**TEXT SHOWN:**
____

An unvaccinated teacher at an elementary school in California spread the coronavirus to at least 26 other people, including 12 students in their classroom, a new study by the Centers for Disease Control and Prevention (CDC) said Friday.
The health agency said the case highlights the importance of vaccinating school staff in order to protect young children who are not yet eligible for vaccines, as schools reopen amid a new nationwide surge driven by the ultra-contagious Delta variant.
The CDC said the incident took place in Marin County, a suburb of San Francisco.
The teacher, who reported attending social functions from May 13-16, became symptomatic on May 19 but did not take a Covid test until May 21, initially believing the symptoms were due to allergies.
“On occasion during this time, the teacher read aloud unmasked to the class despite school requirements to mask while indoors,” the study said.
In the days that followed, among the teacher’s 24 students, all ineligible for vaccination because they are under 12, 22 received tests and 12 were found to be positive.
Eight out of 10 students in the front two rows tested positive, an attack rate of 80 percent, as well as four out of 14 in the three back rows.
The school required students to mask, each student’s desk was set six feet apart from the next, windows were open on both sides of the classroom, and a high-efficiency particulate air (HEPA) filter was placed in front of the class white board.
Six students in a separate grade also tested positive.
It wasn’t clear how the virus spread between the two classes, with researchers presuming an interaction occurred at school.
However, genetic sequencing of available samples confirmed they were all part of the same outbreak, and identified the Delta variant as responsible.
Eight additional cases were identified among parents and siblings of children in the two grades. Among four parents infected, three were fully vaccinated.

____

**COLLECTED DATA:**

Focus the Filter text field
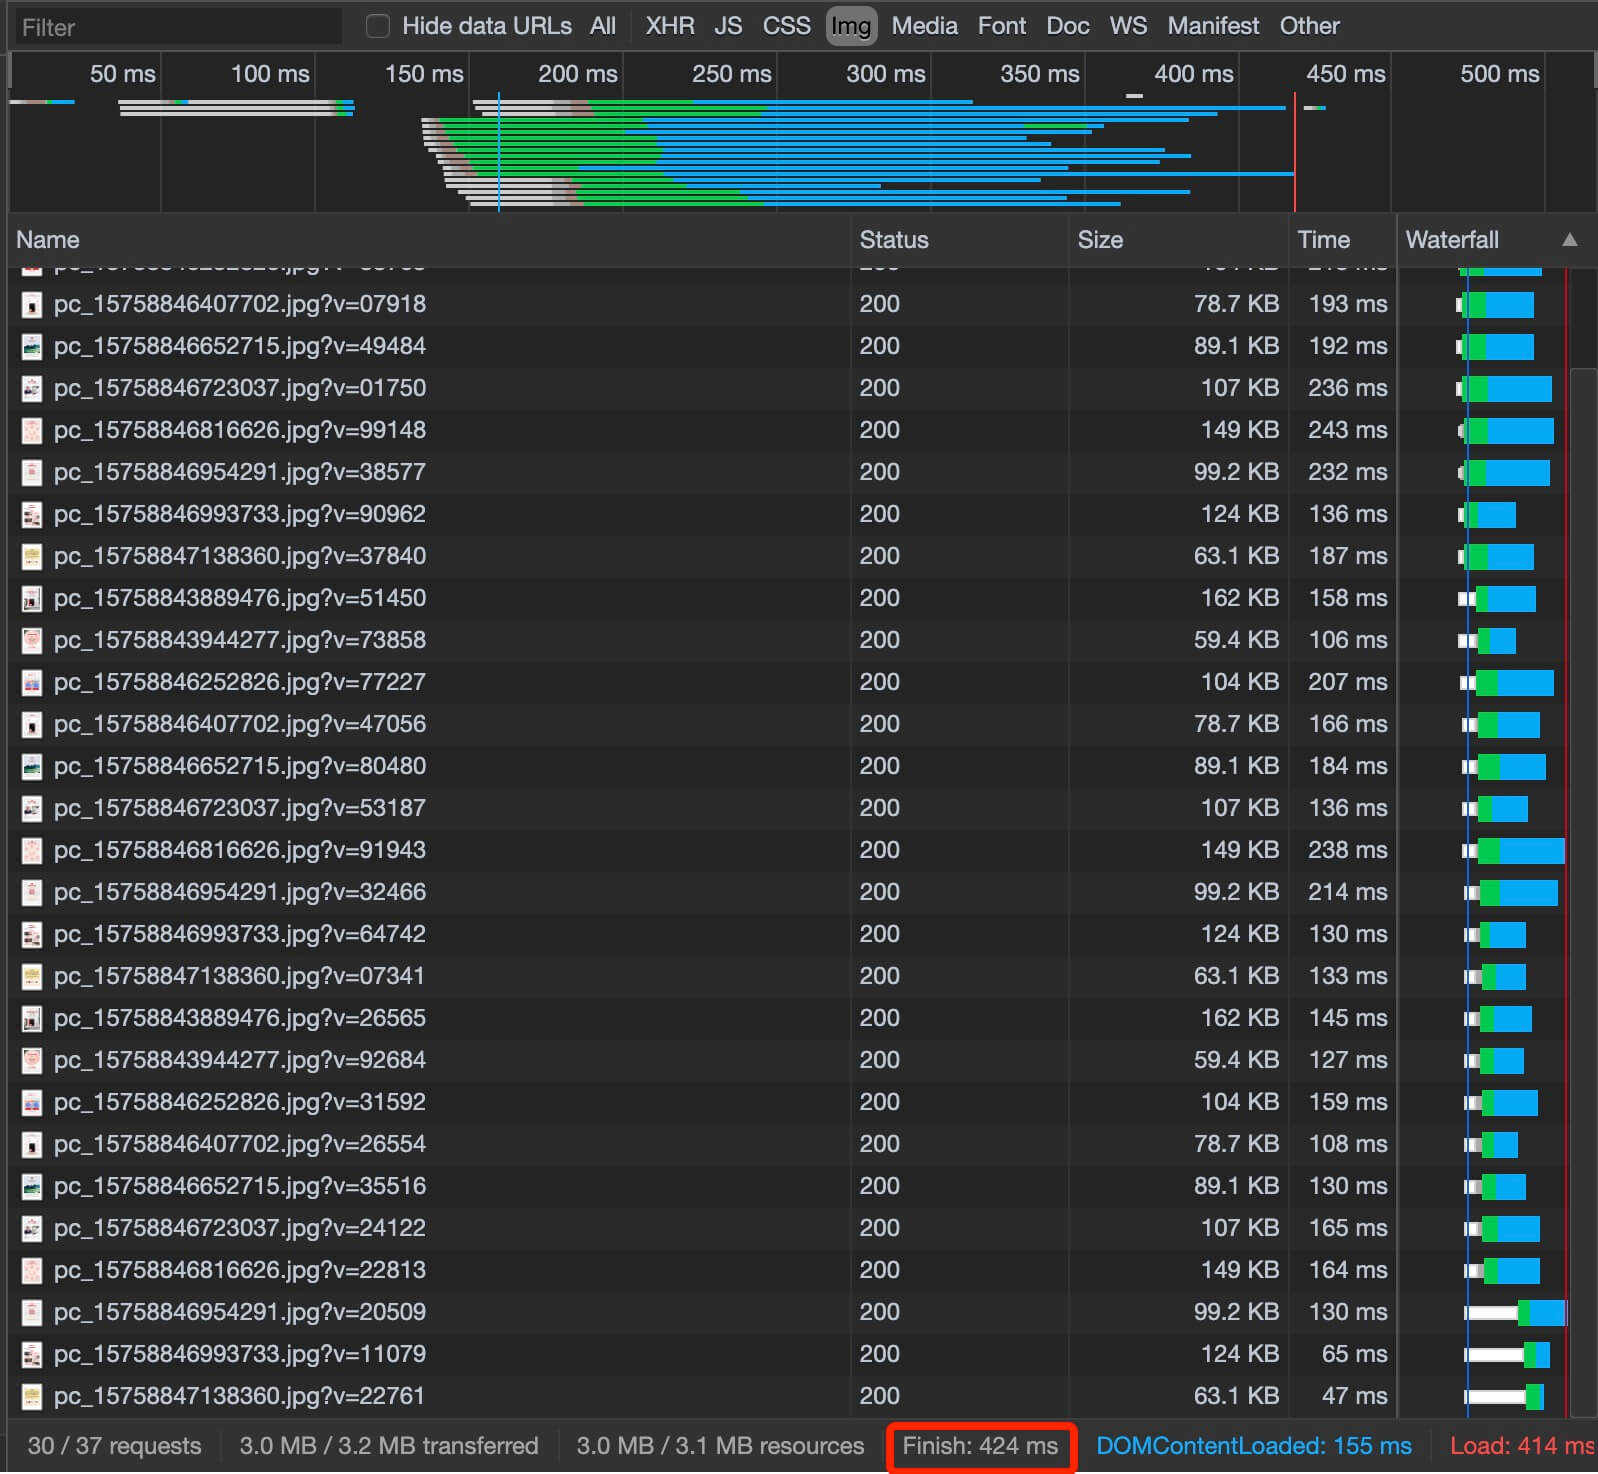Screen dimensions: 1598x1474 coord(178,27)
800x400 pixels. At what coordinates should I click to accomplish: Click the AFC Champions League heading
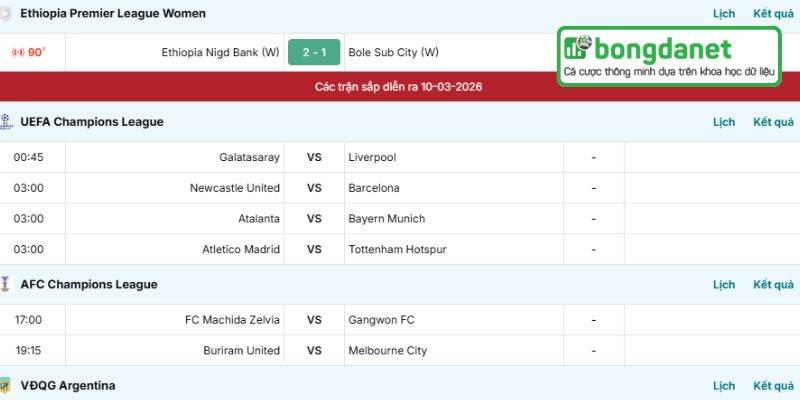[x=89, y=285]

____

**WHAT YOU WILL DO:**
[1] In the article on the Marin County school outbreak, what attack rate did the students in the front two rows have?
[2] Reproduce the passage of the school outbreak article between "Eight out of" and "variant as responsible.", inclusive.

**RESULTS OF THE EXERCISE:**
[1] 80 percent

[2]
Eight out of 10 students in the front two rows tested positive, an attack rate of 80 percent, as well as four out of 14 in the three back rows.
The school required students to mask, each student’s desk was set six feet apart from the next, windows were open on both sides of the classroom, and a high-efficiency particulate air (HEPA) filter was placed in front of the class white board.
Six students in a separate grade also tested positive.
It wasn’t clear how the virus spread between the two classes, with researchers presuming an interaction occurred at school.
However, genetic sequencing of available samples confirmed they were all part of the same outbreak, and identified the Delta variant as responsible.